=== Task description ===
Write out, word for word, everything in the post about the former Grantham police station from "# Former Police" down to "former police houses.".

──────── Text segment

# Former Police HQ, Grantham, Lincs, February 2017



## HughieD (Feb 20, 2017)

*1. The History*

The former Grantham Police Station is located close to the town centre on a site extending over 4 acres. It includes the large, mid-19th century Stonebridge House, grade II-listed house with traditional outbuildings, later extensions and nine former police houses.

It was the base for Lincolnshire Police’s south division for many years, until the force outgrew the building and associated nine houses. The Grantham Police Station was then relocated in 2007 to new premises at Swingbridge Road leaving the former site surplus to requirements. 

Constructed in limestone ashlar with hipped slate roof, it was originally built as a house in 1858 for John Hardy, a local banker and founder of the local banking house of Hardy and Co. In 1931 the house was purchased by Mrs Dorothy Schwind, daughter of a local brewer, Col. Hutchinson. In 1940 the house was used by Camden High School for Girls and then by the Spitalgate School for Boys. In 1951 it was purchased by the Kesteven Standing Joint Committee for the Lincolnshire Police and was converted into offices around 1959. 

Stonebridge House was listed in 2005. In July 2012 the site was sold to Grantham college. The £52 million redevelopment could be completed by the start of the 2017/18 academic year. Stonebridge House, due to its listed status will be retained and used as teaching space by the college while the rest of the site will be demolished and developed by new build.

────────────────
──────── Data block

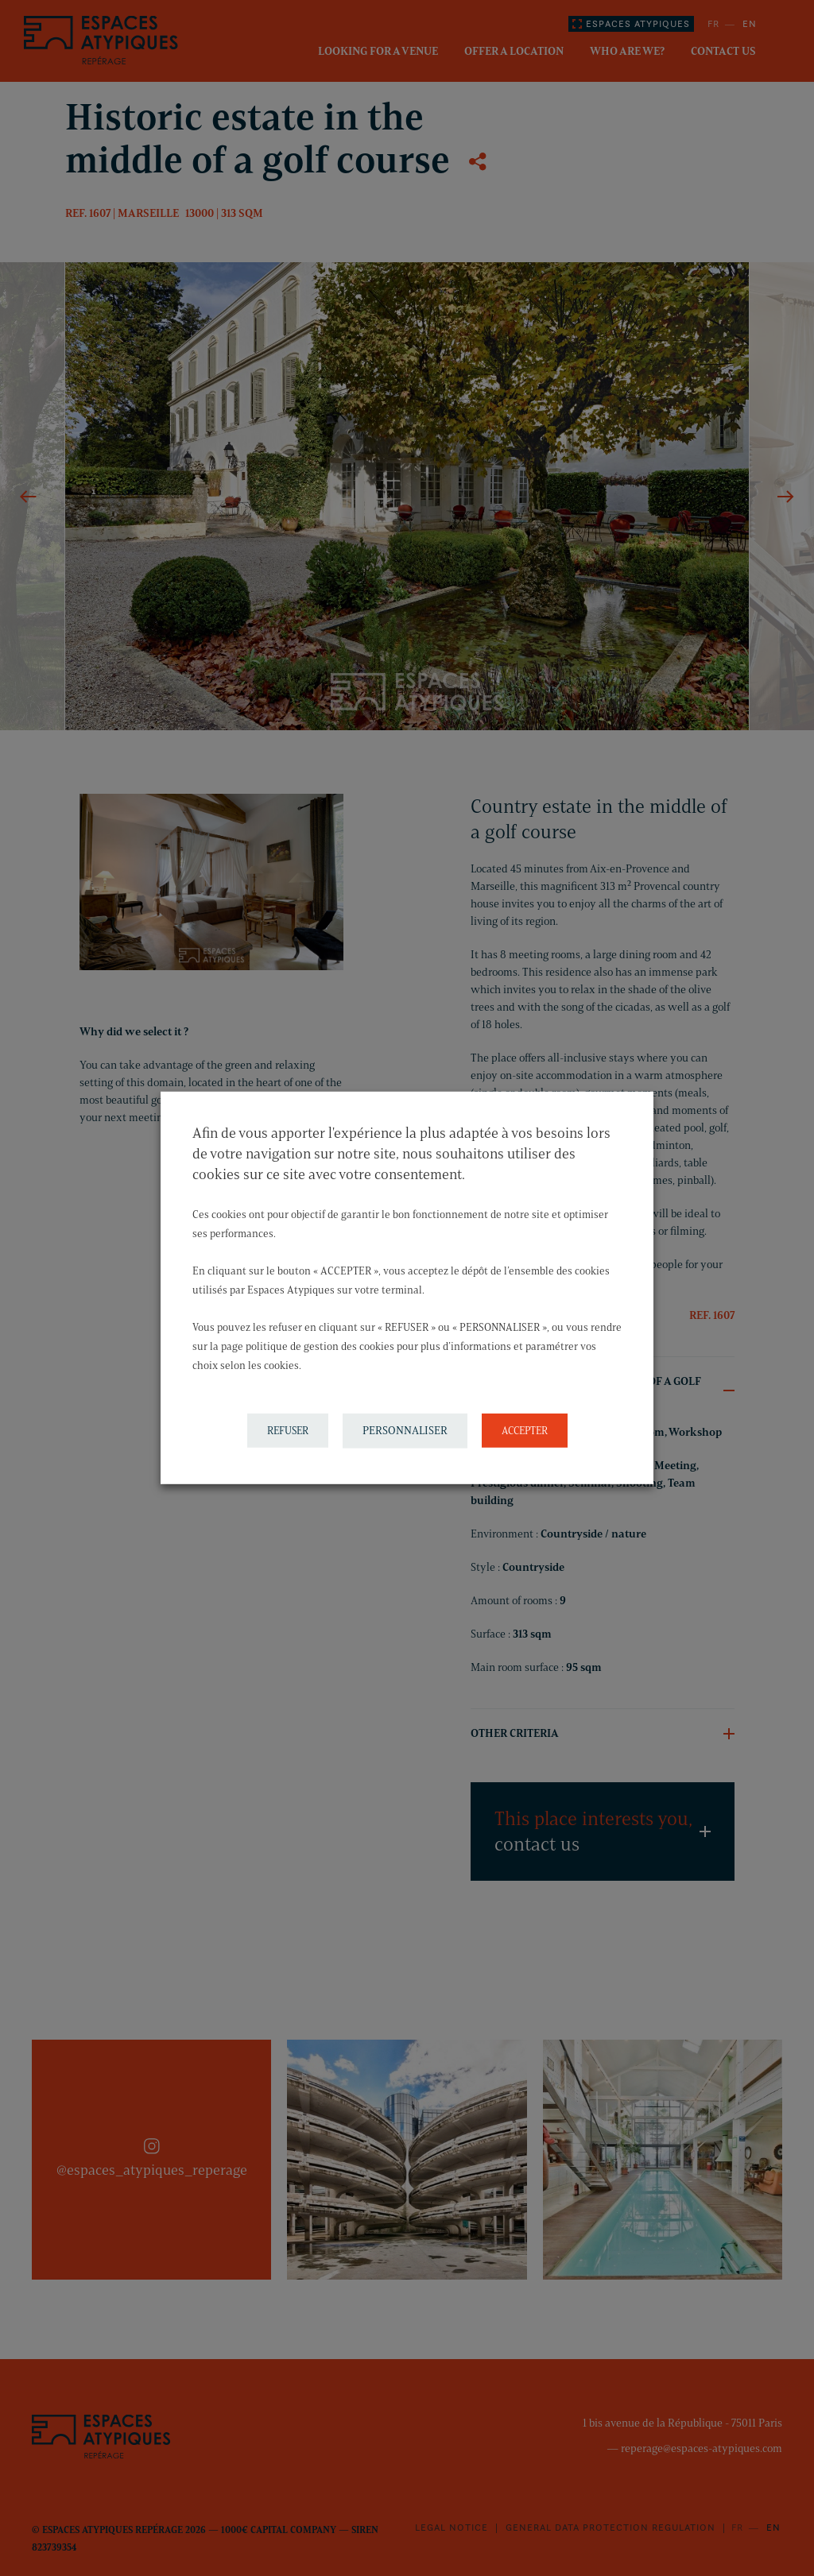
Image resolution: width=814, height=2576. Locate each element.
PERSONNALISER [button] (405, 1430)
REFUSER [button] (287, 1430)
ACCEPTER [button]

────────────────

=== Solution to this exercise ===
# Former Police HQ, Grantham, Lincs, February 2017



## HughieD (Feb 20, 2017)

*1. The History*

The former Grantham Police Station is located close to the town centre on a site extending over 4 acres. It includes the large, mid-19th century Stonebridge House, grade II-listed house with traditional outbuildings, later extensions and nine former police houses.